In brief:
- The Court of Appeal delivers a timely reminder: using a relief Parliament deliberately enacted is not abusive.
- HMRC's increasingly aggressive clearance process is causing real problems for live transactions.
- Are taxpayers being pushed towards implementing without clearance - and litigating later?
The tax clearance procedure is expressly designed to give taxpayers certainty before they act. Increasingly, however, that certainty feels harder, and slower, to obtain.
Historically, allowing 60 days for clearances was cautious but workable. That timetable accommodated the 30-day statutory response period, plus one sensible round of HMRC questions. Applications were assessed in the transaction context, with prudent tax planning distinguished from avoidance.
Since the Autumn Budget 2025 amended the share-exchange-relief regime, some HMRC officers seem empowered to challenge any step that produces a tax-neutral or favourable result, even where there is a clear commercial rationale. This leads to repeated rounds of questions: some irrelevant or repetitive, all with the practical effect of running down the clock on a live deal and forcing taxpayers to abandon even the most vanilla structures or take the risk of proceeding without clearance.
Against this backdrop, the Court of Appeal’s (CoA) decision in Burlington Loan Management DAC is particularly timely and conveys a clear message to taxpayers: using a tax relief that Parliament has deliberately put into law is not, by itself, abusive.
In Burlington, a debt claim was assigned to an Irish company, which sought to rely on the UK-Ireland tax treaty to remove UK withholding tax on interest payments. HMRC argued that, because the assignment secured that treaty benefit, the anti-abuse rule disapplies the benefit.
The CoA disagreed, stating that:
“where the tax advantage in question is specifically conferred by legislation, then it cannot have been intended that it should inevitably be denied by a ‘main purpose’ rule if it forms part of the economics of a transaction. Something more is needed.”

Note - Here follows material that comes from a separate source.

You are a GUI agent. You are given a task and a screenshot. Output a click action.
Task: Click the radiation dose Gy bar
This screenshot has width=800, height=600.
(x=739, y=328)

Burlington does not reinvent the law, instead restating a decades-old principle: taxpayers are entitled to order their affairs using law Parliament has enacted and the fact a transaction has been structured efficiently does not make it abusive.
In a clearance context, HMRC can, of course, ask questions driven by genuine concerns that a transaction is designed to secure a relief counter to Parliamentary intention, however, a tax-efficient result should not be treated as a proxy for avoidance.
Focussing on results, not intentions, is a recipe for disaster - the clearance process works because it encourages transparency from taxpayers in inviting HMRC to raise real concerns. If that process becomes slow, unpredictable or overly defensive, taxpayers are pushed towards implementing without clearance and arguing later in an infinitely more costly way.